Stored data:
----------------

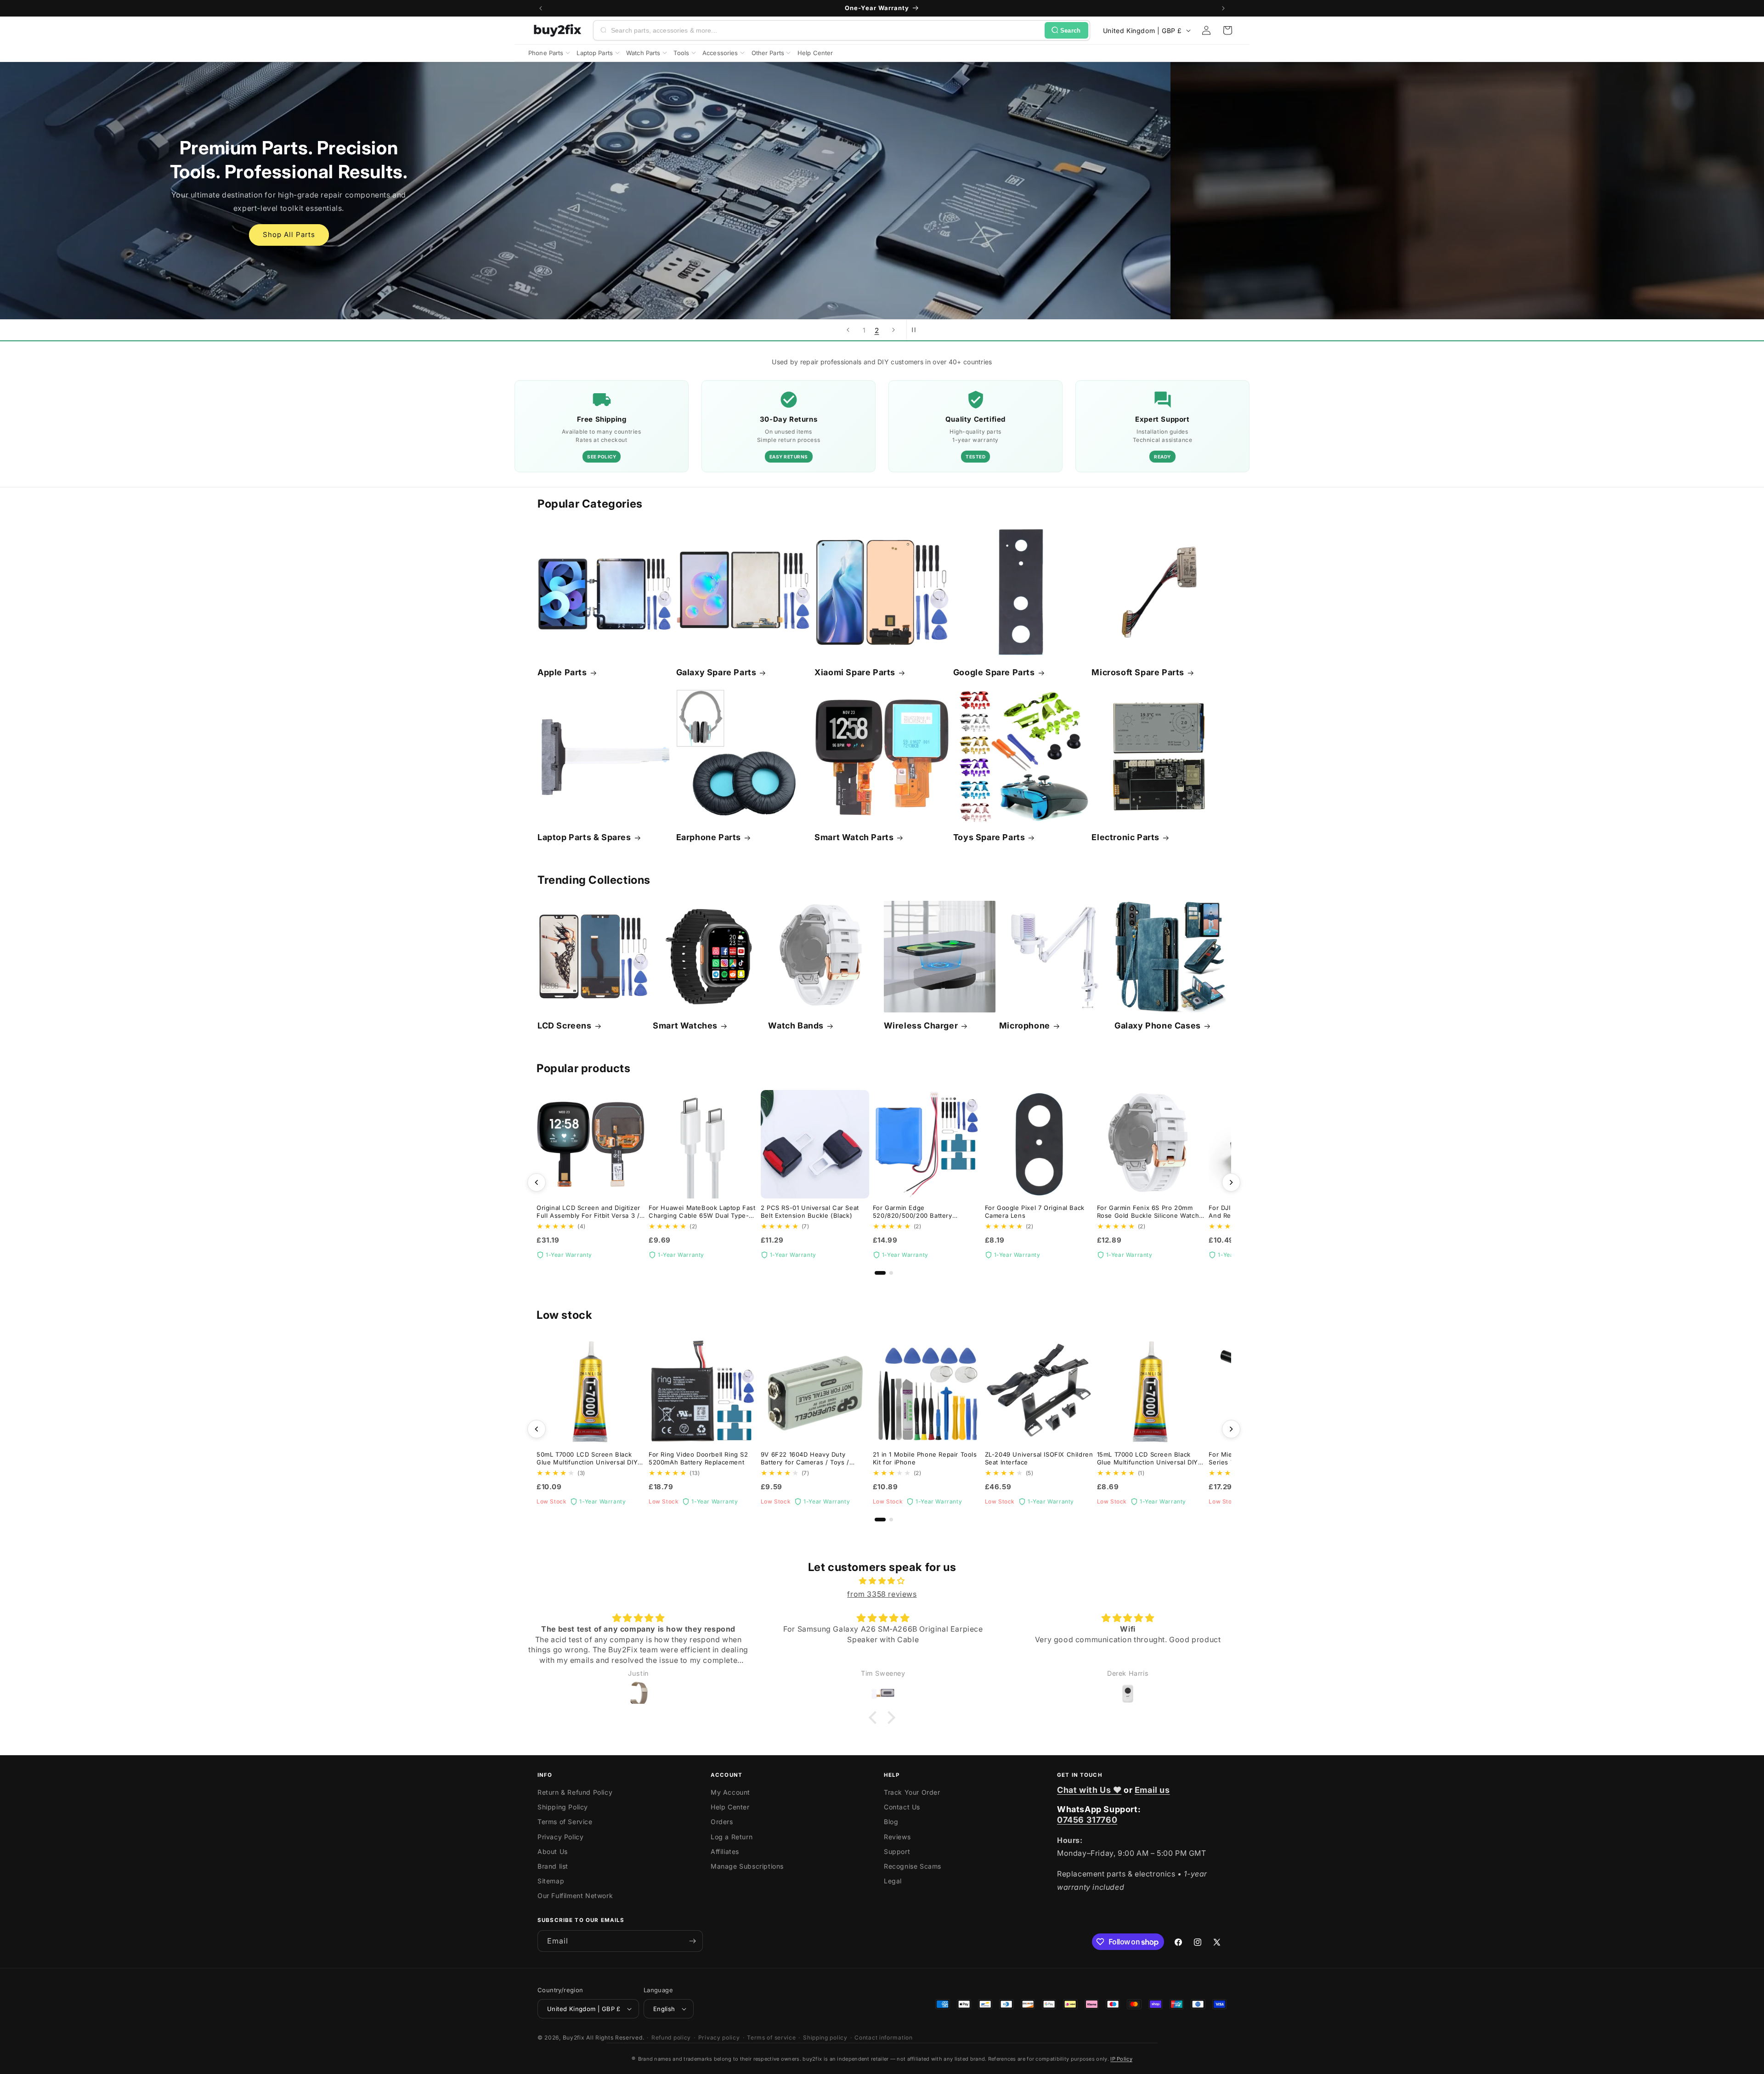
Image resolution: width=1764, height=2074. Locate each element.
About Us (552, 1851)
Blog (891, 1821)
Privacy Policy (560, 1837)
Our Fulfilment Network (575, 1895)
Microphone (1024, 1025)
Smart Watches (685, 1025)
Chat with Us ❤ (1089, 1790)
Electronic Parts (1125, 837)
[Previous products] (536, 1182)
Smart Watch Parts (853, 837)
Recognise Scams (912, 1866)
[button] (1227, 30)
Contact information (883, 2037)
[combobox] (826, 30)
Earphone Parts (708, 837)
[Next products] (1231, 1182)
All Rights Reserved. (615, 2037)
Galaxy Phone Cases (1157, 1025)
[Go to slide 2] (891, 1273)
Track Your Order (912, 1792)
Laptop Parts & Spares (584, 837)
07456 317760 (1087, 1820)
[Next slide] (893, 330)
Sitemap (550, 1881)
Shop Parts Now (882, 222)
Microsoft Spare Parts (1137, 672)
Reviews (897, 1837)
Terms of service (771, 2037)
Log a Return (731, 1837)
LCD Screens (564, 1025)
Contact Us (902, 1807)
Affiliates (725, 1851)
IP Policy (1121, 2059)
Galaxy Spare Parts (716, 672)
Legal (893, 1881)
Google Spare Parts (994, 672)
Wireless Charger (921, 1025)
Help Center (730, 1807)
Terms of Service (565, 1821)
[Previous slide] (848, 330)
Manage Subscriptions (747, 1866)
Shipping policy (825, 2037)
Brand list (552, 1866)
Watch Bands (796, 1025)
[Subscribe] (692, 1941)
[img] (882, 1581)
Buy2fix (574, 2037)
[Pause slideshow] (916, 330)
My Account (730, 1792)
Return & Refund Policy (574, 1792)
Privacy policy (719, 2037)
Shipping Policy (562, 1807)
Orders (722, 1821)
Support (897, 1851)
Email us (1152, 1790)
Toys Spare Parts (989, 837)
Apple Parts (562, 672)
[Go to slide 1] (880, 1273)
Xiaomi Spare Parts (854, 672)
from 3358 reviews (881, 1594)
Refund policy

----------------

→ **REQUIRED WORK**
The answer must be the lines of the entries above, written out exactly from the first through the one with "[Go to slide 2] (891, 1273)", and no pictures.

→ **RESPONSE TO THE TASK**
Image resolution: width=1764, height=2074. Locate each element.
About Us (552, 1851)
Blog (891, 1821)
Privacy Policy (560, 1837)
Our Fulfilment Network (575, 1895)
Microphone (1024, 1025)
Smart Watches (685, 1025)
Chat with Us ❤ (1089, 1790)
Electronic Parts (1125, 837)
[Previous products] (536, 1182)
Smart Watch Parts (853, 837)
Recognise Scams (912, 1866)
[button] (1227, 30)
Contact information (883, 2037)
[combobox] (826, 30)
Earphone Parts (708, 837)
[Next products] (1231, 1182)
All Rights Reserved. (615, 2037)
Galaxy Phone Cases (1157, 1025)
[Go to slide 2] (891, 1273)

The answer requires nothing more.